Provocare i provocatori

Diciamo che, pur non essendo un vero specialista, nel mondo dell’arte contemporanea ci ho “bazzicato” parecchio.  Un archeologo che si occupa di arte contemporanea? Un ossimoro all’apparenza, ma il mondo è bello perché offre molte possibilità, ci sono molteplici sfere da indagare, conoscere sondare e magari cimentarsi anche con più di una di esse, le sfere!

Diciamo che tra l’aver lavorato per due Biennali Giovani Artisti, l’aver vinto un premio di arte contemporanea, l’aver curato diverse mostre, l’aver ideato un programma radiofonico, Vernissage,  incentrato inizialmente sul mondo dell’arte e in particolare dell’arte contemporanea, mi rende, come dire, “imparato sul campo”.

A tal proposito ho codificato un personalissimo vademecum per riconoscere  una performance artistica e non scambiarla per azioni senza senso fatte da un folle o da un burlone.

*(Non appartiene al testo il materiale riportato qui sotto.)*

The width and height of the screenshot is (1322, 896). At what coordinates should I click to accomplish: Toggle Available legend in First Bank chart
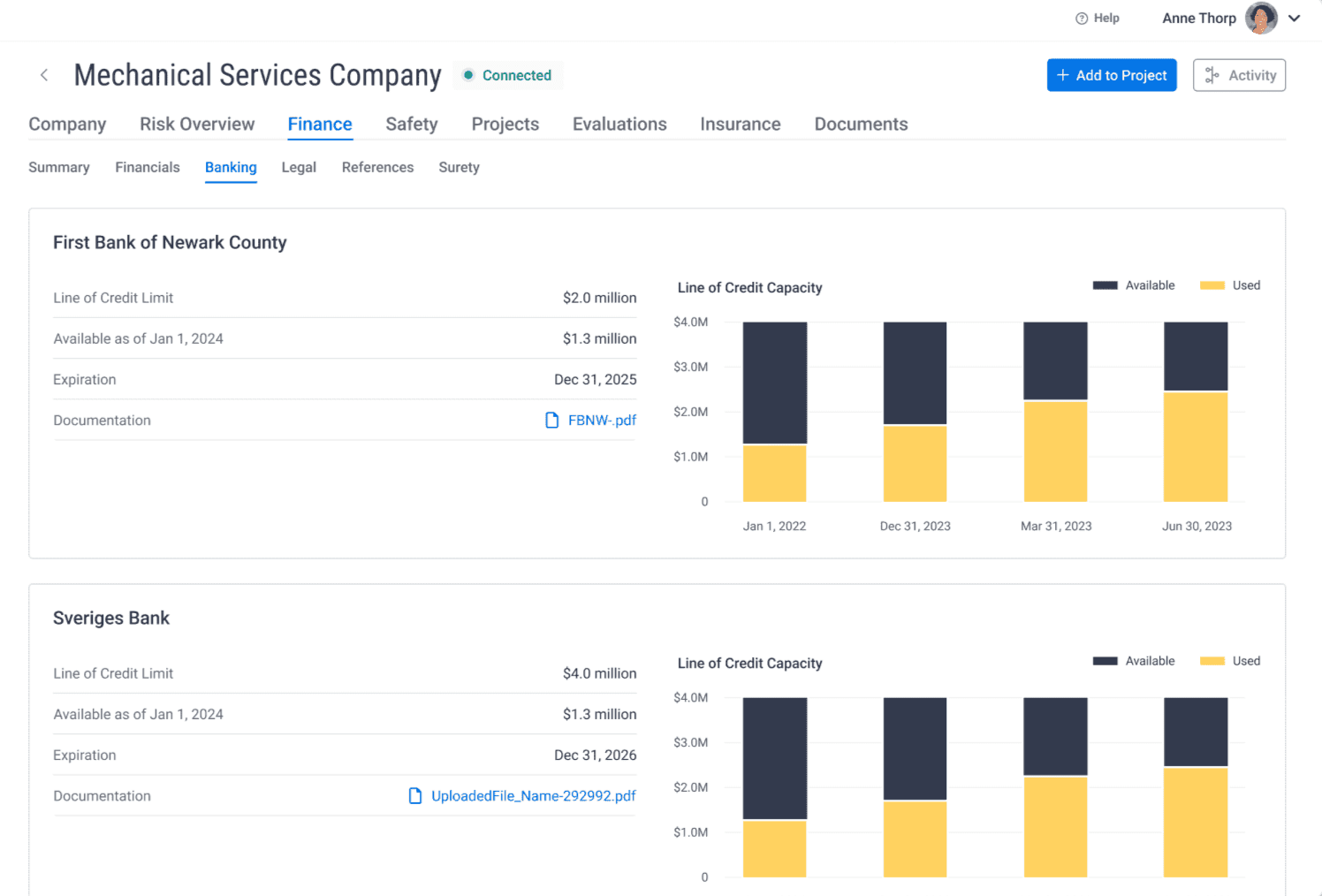click(x=1134, y=285)
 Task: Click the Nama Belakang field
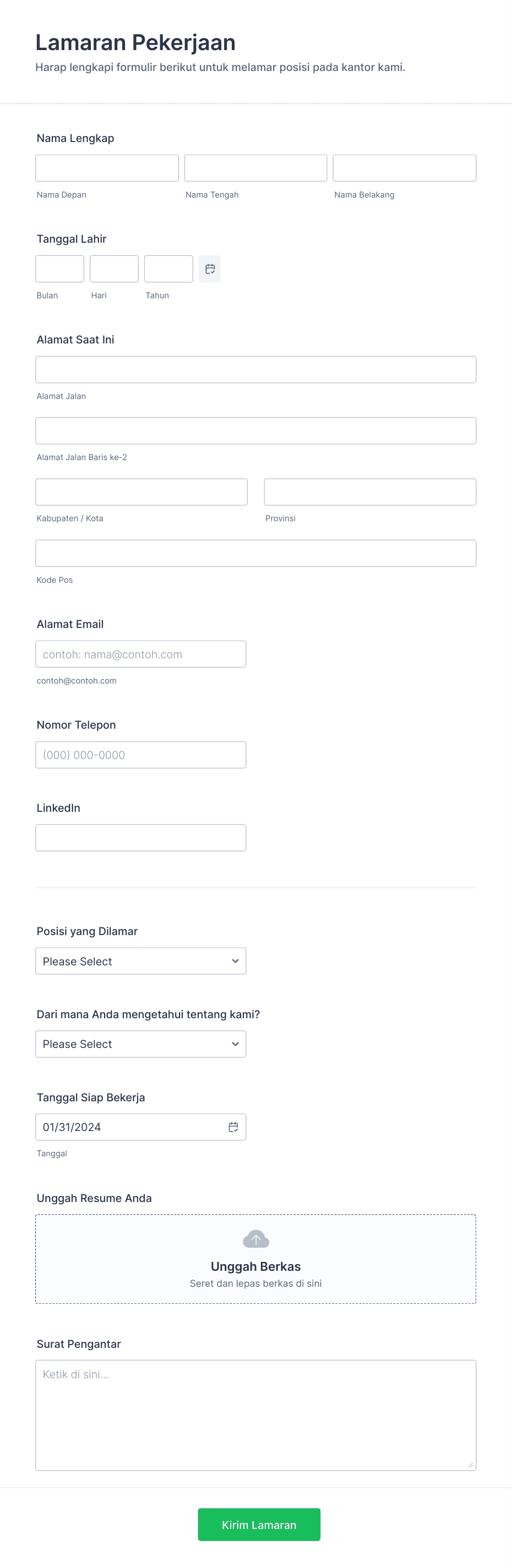404,168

Mi trovo ad assistere a una performance artistica se:

1) sono in presenza di una tizia o un tizio seduto o in piedi o accovacciato o sdraiato con o senza attrezzi di scena;

2) sono in presenza  di qualcuno vestito in total black style nelle vicinanze (i/il curatore)

3) sono in  presenza di un ristretto numero di persone vestite come i curatori ma più sciatti;

4) noto la presenza di qualcuno che filma o che fa foto con macchine serie;

5) noto la reazione stranita di chi sta passando lì per caso e pensa “braccia rubate all’agricoltura.

Secondo me funziona, provateci anche voi.